Verordening (EG) nr. 1238/95 dient derhalve dienovereenkomstig te worden gewijzigd.

(7)

De in deze verordening vervatte maatregelen zijn in overeenstemming met het advies van het Permanent Comité voor kwekersrechten,

HEEFT DE VOLGENDE VERORDENING VASTGESTELD:

Artikel 1

Verordening (EG) nr. 1238/95 wordt als volgt gewijzigd:

1)

Artikel 7, lid 7, wordt vervangen door:

„7.   Wanneer het aanvraagrecht is ontvangen, maar de aanvraag niet geldig is op grond van artikel 50 van de basisverordening, houdt het Bureau 200 EUR van het aanvraagrecht in en betaalt het de rest terug wanneer het de aanvrager in kennis stelt van de in de aanvraag geconstateerde tekortkomingen.”

.

2)

Artikel 8, lid 1, wordt vervangen door:

„1.   De in bijlage I vervatte rechten voor het uitvoeren en doen uitvoeren van het technisch onderzoek van een ras waarvoor een aanvraag voor een communautair kwekersrecht wordt ingediend, hierna „onderzoeksrecht” genoemd, zijn voor elke begonnen teeltperiode verschuldigd.
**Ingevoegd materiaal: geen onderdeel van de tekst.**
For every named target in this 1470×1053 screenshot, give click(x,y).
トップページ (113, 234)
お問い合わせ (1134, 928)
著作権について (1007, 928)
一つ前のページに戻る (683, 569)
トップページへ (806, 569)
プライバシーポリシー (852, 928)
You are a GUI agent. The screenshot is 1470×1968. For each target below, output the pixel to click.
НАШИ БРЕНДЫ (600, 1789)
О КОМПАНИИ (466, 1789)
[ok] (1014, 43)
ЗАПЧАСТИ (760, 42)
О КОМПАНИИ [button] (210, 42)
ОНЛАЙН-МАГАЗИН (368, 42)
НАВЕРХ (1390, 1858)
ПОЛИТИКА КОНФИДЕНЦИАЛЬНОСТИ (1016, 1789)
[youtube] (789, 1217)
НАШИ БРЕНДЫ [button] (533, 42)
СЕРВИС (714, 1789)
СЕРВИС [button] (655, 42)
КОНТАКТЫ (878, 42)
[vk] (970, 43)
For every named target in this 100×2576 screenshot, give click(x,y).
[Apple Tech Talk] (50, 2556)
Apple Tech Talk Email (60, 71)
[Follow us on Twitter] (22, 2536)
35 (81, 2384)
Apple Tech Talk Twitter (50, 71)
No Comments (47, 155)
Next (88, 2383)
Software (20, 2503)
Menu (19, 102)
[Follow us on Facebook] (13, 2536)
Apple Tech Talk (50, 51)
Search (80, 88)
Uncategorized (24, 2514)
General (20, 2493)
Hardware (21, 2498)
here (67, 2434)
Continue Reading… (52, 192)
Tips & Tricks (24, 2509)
Bij rassen waarvoor materiaal van specifieke componenten herhaaldelijk moet worden gebruikt om materiaal te produceren, is het onderzoeksrecht verschuldigd voor alle componenten waarvan geen officiële beschrijving beschikbaar is en die ook moeten worden onderzocht.”

.

3)

Bijlage I wordt gewijzigd overeenkomstig de bijlage bij deze verordening.

Artikel 2

Deze verordening treedt in werking op de twintigste dag na die van de bekendmaking ervan in het Publicatieblad van de Europese Unie.

Zij is van toepassing met ingang van 1 januari 2015.

Deze verordening is verbindend in al haar onderdelen en is rechtstreeks toepasselijk in elke lidstaat.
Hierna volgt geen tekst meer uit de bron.